Eight-year-old Stella Grace found the spot on her leg. But a nurse anesthetist felt the lump in her neck, putting a halt to what was supposed to be a simple outpatient procedure. Her parents took her straight to the pediatrician. Blood work showed abnormal thyroid levels, and a biopsy showed thyroid carcinoma, a rare endocrine tumor

“When our doctors told us we were going to St. Jude Children’s Research Hospital for Stella Grace’s treatment, I was relieved to some degree,” said her dad, Chris. 

The whole family, including Stella Grace, had been fundraising and participating in St. Jude Memphis Marathon events for years.


“We were going to be the funnest patient family ever,” said Stella Grace’s mom, Scarlett. “I told everybody we were going to have a dance party in her hospital room that night after surgery. That was the plan.” But even the best-laid plans change.

Stella Grace underwent surgery to remove the spot on her leg, which was not cancerous, as well as her thyroid and infected lymph nodes. But when surgeons saw the tumor had grown into Stella Grace’s trachea, crushing her vocal cord nerves, she needed a much more complicated surgery than planned.

“For your child to have cancer, it’s your worst nightmare come true,” said Scarlett. “So hearing, ‘Surprise, your child’s going to be sedated and intubated in the ICU instead of having a dance party,’ was almost harder than anything.”

After five extremely difficult days in the ICU, Stella Grace was breathing on her own again and ready to go home. 


St. Jude patient Stella Grace with mom, Scarlett, and dad, Chris.

Her additional treatment at St. Jude has included physical therapy, monitoring by endocrinology and radioactive iodine treatments to treat the cancer specifically.

“The way she’s handled all of this has been amazing,” said Scarlett. “I’ve seen little glimpses of these amazing character traits coming out of her since we’ve been going through all of this. Stuff I always knew was there. It’s been scary, but she’s really taken it in stride.”

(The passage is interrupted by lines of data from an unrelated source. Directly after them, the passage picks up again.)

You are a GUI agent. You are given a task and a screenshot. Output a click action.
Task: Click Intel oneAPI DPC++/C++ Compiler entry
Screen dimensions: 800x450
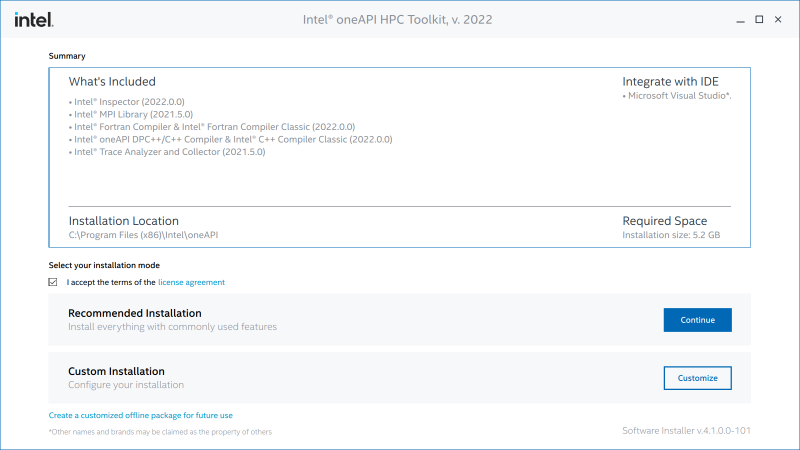pyautogui.click(x=232, y=139)
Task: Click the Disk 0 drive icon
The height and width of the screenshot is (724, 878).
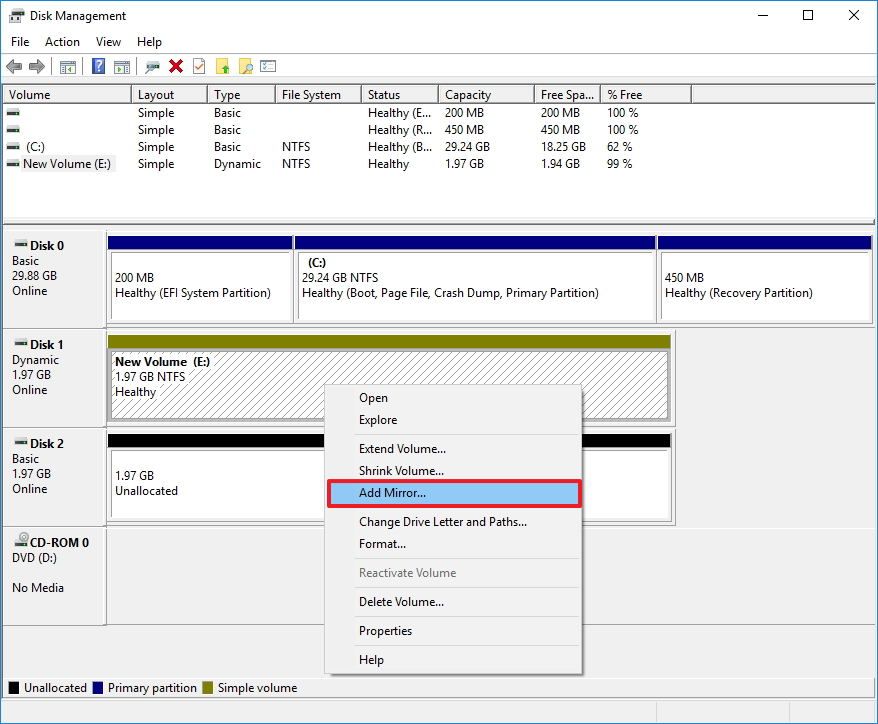Action: pos(22,245)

While there’s a lot more to come, the family remains confident in St. Jude, where they will never receive a bill for treatment, travel, housing or food — because all they should worry about is helping Stella Grace live. 

St. Jude patient Stella Grace doing homework.

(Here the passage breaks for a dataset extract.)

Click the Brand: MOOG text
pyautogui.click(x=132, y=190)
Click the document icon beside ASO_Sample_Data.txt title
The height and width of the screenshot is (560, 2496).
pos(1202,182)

St. Jude patient Stella Grace doing homework. Writing is one of her favorite parts of school.

St. Jude is the polar opposite of any healthcare experience: from the actual treatment, to the time they take with you and not having to worry about anything financially. And then there’s the fact that our meals are covered and everything else that the hospital does to really make it so that all you have to worry about is getting your kid better. That is really very, very true.
Chris, Stella Grace's dad

Stella Grace has kept up with her schoolwork throughout treatment and entered the third grade at the beginning of 2018. Writing is one of her favorite parts of school, because she can write stories about anything she likes. She plans to write her next one about her time at St. Jude.

“I’m very proud of Stella Grace, but it’s almost hard to watch her be so tough sometimes,” Chris said. “Like, ‘I don’t want you to have to be used to this.’ But one of the big takeaways from this experience is that I hope she’ll remember how brave she’s been and she can do anything.”